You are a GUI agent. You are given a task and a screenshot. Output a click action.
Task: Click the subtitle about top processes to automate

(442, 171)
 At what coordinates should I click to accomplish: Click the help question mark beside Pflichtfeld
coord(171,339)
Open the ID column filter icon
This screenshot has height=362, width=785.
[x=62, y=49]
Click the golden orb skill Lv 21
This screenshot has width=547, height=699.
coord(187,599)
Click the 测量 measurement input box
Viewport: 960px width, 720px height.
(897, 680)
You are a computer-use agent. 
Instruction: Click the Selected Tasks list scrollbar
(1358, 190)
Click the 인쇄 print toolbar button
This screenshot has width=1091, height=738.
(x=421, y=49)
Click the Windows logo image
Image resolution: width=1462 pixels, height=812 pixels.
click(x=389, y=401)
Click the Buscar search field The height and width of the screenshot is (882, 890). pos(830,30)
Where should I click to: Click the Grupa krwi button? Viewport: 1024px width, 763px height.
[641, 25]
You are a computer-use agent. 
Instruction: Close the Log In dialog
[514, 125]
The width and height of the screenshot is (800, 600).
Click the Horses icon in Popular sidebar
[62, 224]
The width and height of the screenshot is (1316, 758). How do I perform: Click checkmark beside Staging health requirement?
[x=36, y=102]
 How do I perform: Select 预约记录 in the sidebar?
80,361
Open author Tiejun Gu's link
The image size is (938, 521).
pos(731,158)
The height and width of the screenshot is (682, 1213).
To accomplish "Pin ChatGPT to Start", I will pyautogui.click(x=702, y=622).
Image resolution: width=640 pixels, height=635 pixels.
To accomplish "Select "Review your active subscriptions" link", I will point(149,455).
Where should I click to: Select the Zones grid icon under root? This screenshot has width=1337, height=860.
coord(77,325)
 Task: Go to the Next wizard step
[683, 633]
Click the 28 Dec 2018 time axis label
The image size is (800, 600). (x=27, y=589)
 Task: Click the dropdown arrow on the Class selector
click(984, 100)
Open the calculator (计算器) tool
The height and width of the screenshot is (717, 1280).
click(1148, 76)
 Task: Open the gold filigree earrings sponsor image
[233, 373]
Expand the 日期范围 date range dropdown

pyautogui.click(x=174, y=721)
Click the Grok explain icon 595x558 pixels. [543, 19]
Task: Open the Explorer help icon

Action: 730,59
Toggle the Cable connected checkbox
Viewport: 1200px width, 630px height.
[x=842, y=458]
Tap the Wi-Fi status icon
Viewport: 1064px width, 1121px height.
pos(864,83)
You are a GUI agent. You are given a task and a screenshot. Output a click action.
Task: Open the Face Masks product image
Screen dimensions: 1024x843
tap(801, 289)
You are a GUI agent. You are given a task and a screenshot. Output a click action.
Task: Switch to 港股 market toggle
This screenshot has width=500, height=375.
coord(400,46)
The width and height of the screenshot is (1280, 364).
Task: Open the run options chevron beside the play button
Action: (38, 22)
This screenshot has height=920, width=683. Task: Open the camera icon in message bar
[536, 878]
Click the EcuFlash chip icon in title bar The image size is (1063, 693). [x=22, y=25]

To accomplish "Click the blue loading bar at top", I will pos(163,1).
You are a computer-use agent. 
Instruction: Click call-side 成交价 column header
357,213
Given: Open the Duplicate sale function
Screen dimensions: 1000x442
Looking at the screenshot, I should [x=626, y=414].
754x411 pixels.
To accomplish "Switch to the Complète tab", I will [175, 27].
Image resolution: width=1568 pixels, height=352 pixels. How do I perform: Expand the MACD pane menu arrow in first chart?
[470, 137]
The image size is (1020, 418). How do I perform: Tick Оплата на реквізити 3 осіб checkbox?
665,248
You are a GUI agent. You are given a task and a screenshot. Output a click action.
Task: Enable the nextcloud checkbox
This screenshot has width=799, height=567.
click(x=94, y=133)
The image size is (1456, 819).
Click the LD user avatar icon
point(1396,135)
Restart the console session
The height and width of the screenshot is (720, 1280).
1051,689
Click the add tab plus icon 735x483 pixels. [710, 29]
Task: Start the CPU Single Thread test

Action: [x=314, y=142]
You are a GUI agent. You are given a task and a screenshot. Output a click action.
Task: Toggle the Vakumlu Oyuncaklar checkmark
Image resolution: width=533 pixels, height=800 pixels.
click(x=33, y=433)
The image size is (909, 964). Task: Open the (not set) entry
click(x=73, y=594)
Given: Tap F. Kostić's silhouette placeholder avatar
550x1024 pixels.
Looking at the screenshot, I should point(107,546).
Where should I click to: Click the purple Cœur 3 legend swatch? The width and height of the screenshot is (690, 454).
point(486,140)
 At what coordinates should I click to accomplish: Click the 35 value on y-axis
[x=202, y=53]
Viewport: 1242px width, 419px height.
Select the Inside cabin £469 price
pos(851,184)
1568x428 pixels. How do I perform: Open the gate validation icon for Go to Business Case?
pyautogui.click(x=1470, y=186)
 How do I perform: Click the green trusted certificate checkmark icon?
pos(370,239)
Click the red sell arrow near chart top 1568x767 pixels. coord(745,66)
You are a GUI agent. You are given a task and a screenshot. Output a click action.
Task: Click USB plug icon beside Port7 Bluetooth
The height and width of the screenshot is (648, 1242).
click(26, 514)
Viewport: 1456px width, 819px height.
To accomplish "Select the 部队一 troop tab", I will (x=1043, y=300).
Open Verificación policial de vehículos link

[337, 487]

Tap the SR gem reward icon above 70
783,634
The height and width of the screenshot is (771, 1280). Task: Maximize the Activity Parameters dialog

=== Problem details ===
Reproduce every line in the records above that contains the word "Switch".

=== Output for this task ===
Task: Switch to 港股 market toggle
To accomplish "Switch to the Complète tab", I will [175, 27].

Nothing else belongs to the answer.